気絶した彼女の顔には、彼を救い出せたことへの、安堵にも似た静かな表情が浮かんでいた。
銃声も、爆音も消え去った。
夜の荒野に、深い静寂が訪れる。
空を覆っていた分厚い雲が晴れ、美しい満月が静かに姿を現した。
青白い月明かりが、まるで彼女だけを選ぶように、スポットライトのように優しく照らし出している。

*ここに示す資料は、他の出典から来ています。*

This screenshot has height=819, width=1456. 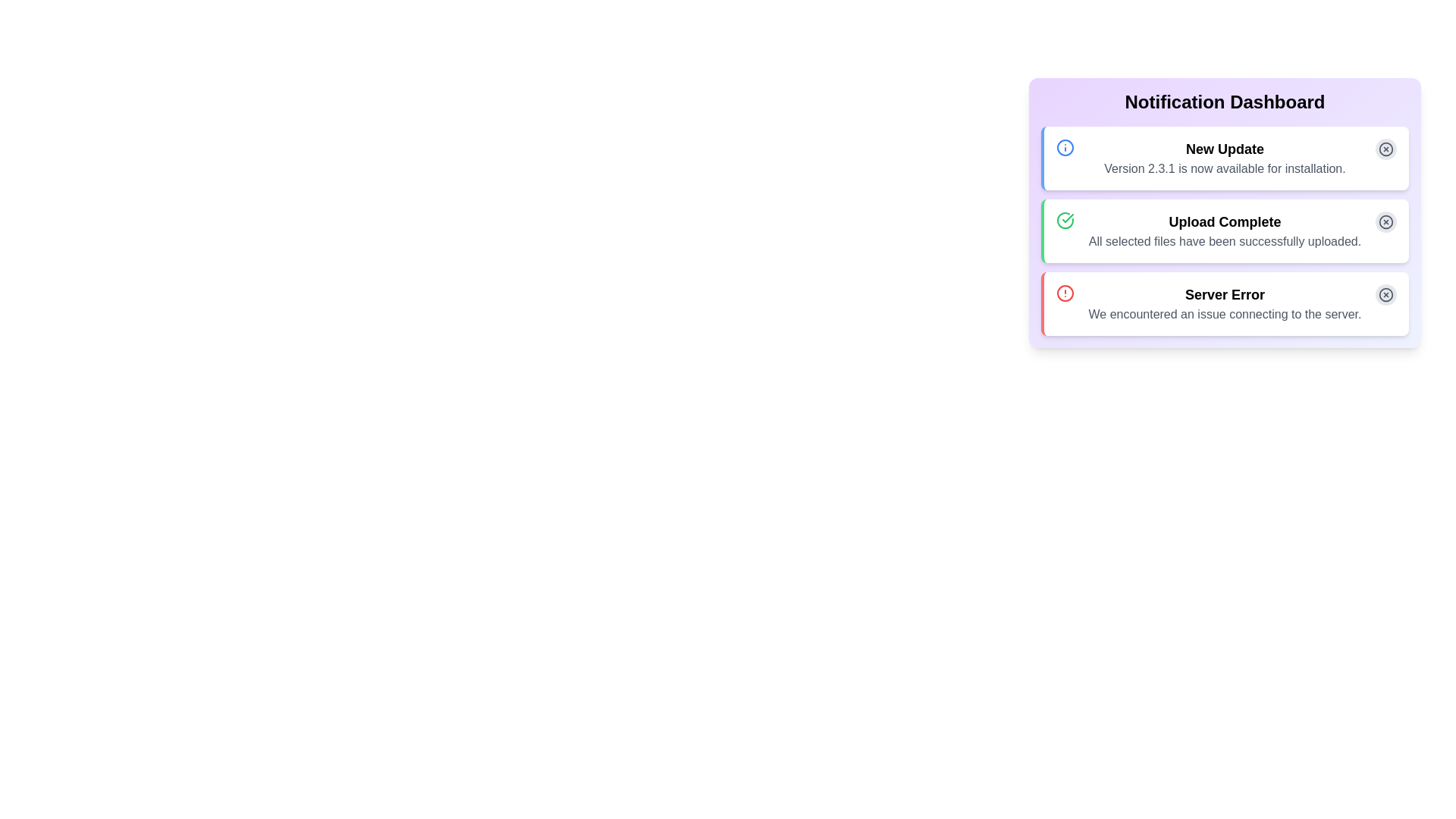 What do you see at coordinates (1225, 241) in the screenshot?
I see `the text label that reads 'All selected files have been successfully uploaded.' which is styled in gray and positioned under the title 'Upload Complete' in a notification box with a light green left border` at bounding box center [1225, 241].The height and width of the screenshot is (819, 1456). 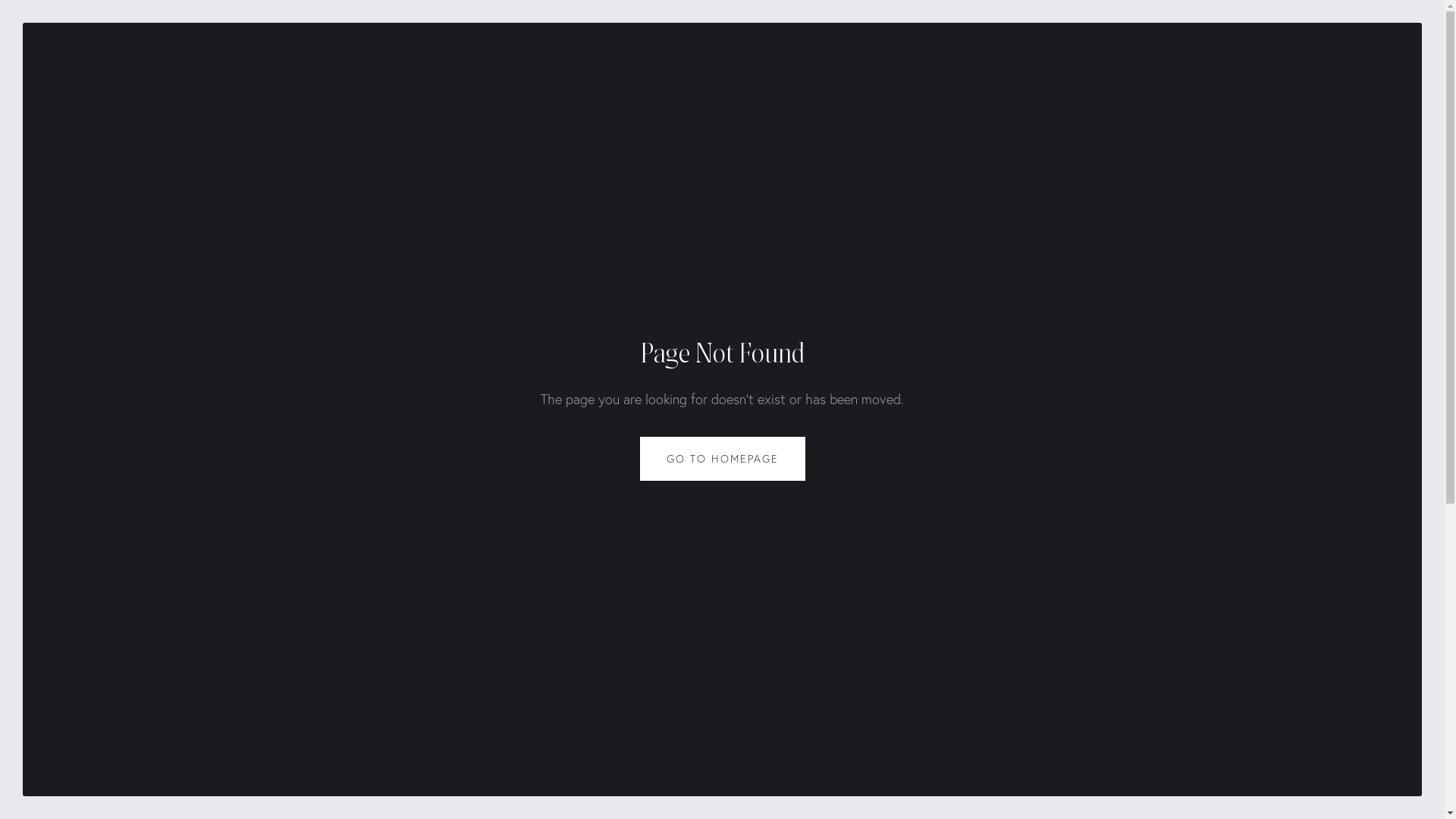 I want to click on 'GO TO HOMEPAGE', so click(x=722, y=458).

龍魔呂は、腕の中で眠る輝夜を見つめたまま、血の滲む手でポケットからマルボロの赤を取り出した。
カチリ、とライターの火をつけ、深く紫煙を吸い込む。
「……面倒な女だ」
それは、彼が生まれて初めて口にした、自分自身の感情を誤魔化すための、極上の照れ隠しだった。
『カチッ』
隣で、別のジッポライターが鳴る。
ボロボロになったスーツ姿の義正が、自分の赤マルに火をつけながら歩み寄ってきた。
彼は無言でもう一本のタバコを取り出すと、首をさすりながら立ち上がった信長へと放り投げる。
「ああ……俺達の算盤を狂わせた、月だからな」
義正が、呆れたように、しかし最高に愛おしいものを語るような声で笑う。
受け取ったタバコを咥え、義正の火を借りた信長が、深く煙を吐き出して肩をすくめた。
「おどれ……逃げ場が無くなったのう」
狂犬の牙を隠し、信長が龍魔呂へと歓迎の言葉を投げる。
最強の武人と、最強の資本家。そして、最強の処刑人。
同じ地獄を知る男たちが、たった一人の「月」の引力に捕らわれ、完全に一つのチームとなった瞬間だった。
龍魔呂は、何も言わなかった。
ただ、三筋の紫煙が月夜に昇っていく中、自分の腕の中で静かに眠る輝夜の顔を、いつまでも大切そうに見下ろしていた。